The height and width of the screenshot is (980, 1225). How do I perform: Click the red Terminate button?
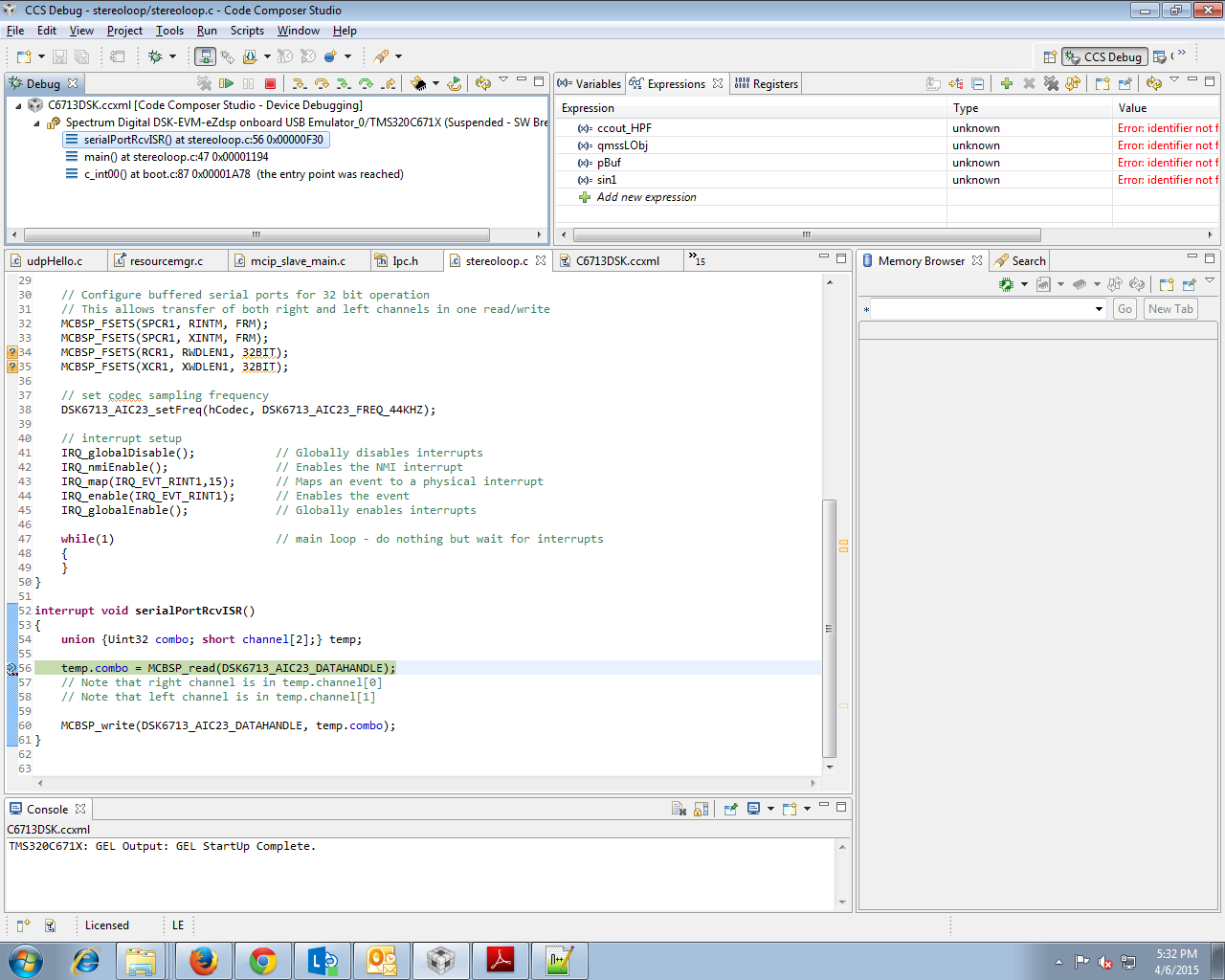click(x=270, y=84)
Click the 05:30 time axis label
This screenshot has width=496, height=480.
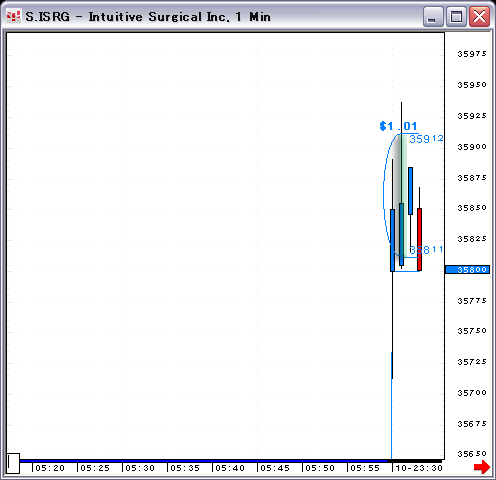coord(140,468)
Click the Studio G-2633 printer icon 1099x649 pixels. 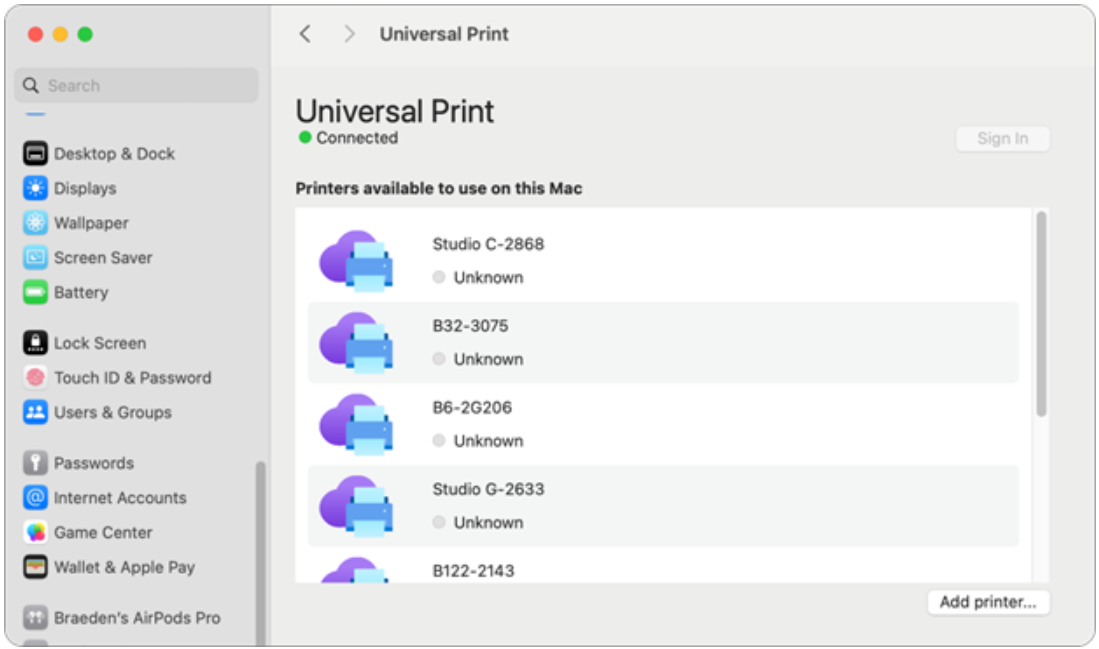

○ ○ ○

Return every line from the entries above that contains the word "width".

- _Solved exercise_
The height and width of the screenshot is (980, 1225). How do I perform: Click the red Terminate button?
This screenshot has width=496, height=480.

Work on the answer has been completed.